Stepfamily Issues

Personal stories about stepfamilies, childhood and general family issues.

February 20, 2008

easing the pain with alcohol

Tulsa is now 21 and has had a troubled relationship with an alcoholic mother ever since her father walked out on them ten years ago.

"Their marriage wasn't a happy one," explains Tulsa, "and after the divorce my mom took to the bottle to ease the pain."

"I've sort of been her 'carer' ever since I was a kid," says Tulsa, "but rather than being thankful she treated me badly as if I was the cause of dad leaving us."

"I left home a few years ago and she has been hassling me ever since," says Tulsa. "After a particularly bad call from her - raking up memories of when dad walked out on us -I nearly hit the bottle myself."

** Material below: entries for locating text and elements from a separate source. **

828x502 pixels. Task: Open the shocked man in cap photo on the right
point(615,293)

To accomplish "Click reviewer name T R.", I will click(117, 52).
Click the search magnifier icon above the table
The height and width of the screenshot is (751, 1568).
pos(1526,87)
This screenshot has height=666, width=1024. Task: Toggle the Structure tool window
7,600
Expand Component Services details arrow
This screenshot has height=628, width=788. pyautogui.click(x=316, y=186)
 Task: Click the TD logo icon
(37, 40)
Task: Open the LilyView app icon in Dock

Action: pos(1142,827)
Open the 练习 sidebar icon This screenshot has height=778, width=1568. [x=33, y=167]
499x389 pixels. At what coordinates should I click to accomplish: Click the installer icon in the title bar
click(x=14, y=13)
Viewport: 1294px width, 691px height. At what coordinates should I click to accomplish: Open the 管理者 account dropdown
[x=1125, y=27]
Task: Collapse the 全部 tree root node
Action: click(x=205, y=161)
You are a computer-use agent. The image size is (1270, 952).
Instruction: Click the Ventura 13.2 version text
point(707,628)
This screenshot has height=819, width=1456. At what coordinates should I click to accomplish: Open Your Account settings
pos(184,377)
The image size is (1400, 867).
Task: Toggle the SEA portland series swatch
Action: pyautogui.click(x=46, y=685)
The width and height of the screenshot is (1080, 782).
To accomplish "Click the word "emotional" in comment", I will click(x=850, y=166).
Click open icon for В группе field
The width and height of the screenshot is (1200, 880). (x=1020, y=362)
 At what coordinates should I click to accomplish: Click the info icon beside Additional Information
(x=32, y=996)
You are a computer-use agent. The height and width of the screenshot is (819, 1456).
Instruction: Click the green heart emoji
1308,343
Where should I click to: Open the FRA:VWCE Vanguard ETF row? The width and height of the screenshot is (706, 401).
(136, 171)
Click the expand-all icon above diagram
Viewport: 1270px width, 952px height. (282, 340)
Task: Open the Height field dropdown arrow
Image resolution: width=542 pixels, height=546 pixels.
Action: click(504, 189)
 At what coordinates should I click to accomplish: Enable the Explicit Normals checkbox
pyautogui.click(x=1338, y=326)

Not wanting to end up like her mother, Tulsa decided it was time to lay it on the line.

"I telephoned her cell phone but she didn't answer," explains Tulsa, "so I left a message for her to call me urgently."

"When she returned my call I told her that she was driving me to drink and that if she ever made a nagging call to me again she needed to be mindful of the consequences," says Tulsa. "I told her that if ever she placed me in a position where I had to choose between my health and happiness or a relationship with her based upon nagging, blame, coercion, abuse and continual raking up of the past, then she wouldn't win."

"She sounded contrite when I confronted her," says Tulsa, "but when she had the cheek to cut the call short, saying that the return call was costing her money, I suddenly remembered that when she made the initial call it was from a pay phone at the local shopping center - not her cell phone - and I did think it odd that she chose to speak on the phone rather than visit me like she usually does."

"I thought at the time that maybe she was scared I'd ask her to do something for me - or maybe she didn't want to see pity in my eyes," says Tulsa, "but maybe she deliberately chose the pay phone because she fully intended to have a long conversation with me, longer than she was prepared to pay for on her cell phone, and did not want to face me when she said what she wanted to say. Not only a coward, but a mean one!"

"A letter setting out what she wanted to say would have been less threatening - allowing me time to compose myself and give a thoughtful reply," says Tulsa. "But I suppose she wanted to surprise me and hear my pain - and didn't want to leave any written evidence of the incident."

"It occurred to me that she probably didn't care whether I was drinking or not - indeed, whether I was dead or alive," sighs Tulsa. "Alcoholics and drug addicts are like that - totally selfish - and that's a sign, I suppose, of what I can expect in future."

"I put her out of her mercenary misery as quickly as I could by telling her not to call me again unless she genuinely cared about me and wanted a mutually happy relationship with me," says Tulsa, "and she seemed happy to end things like that."

"The most optimistic outcome of the confrontation would be a better relationship with my mother," says Tulsa, "but I'm certainly not holding my breath. I meant what I said about ending my relationship with her if she continues to upset me."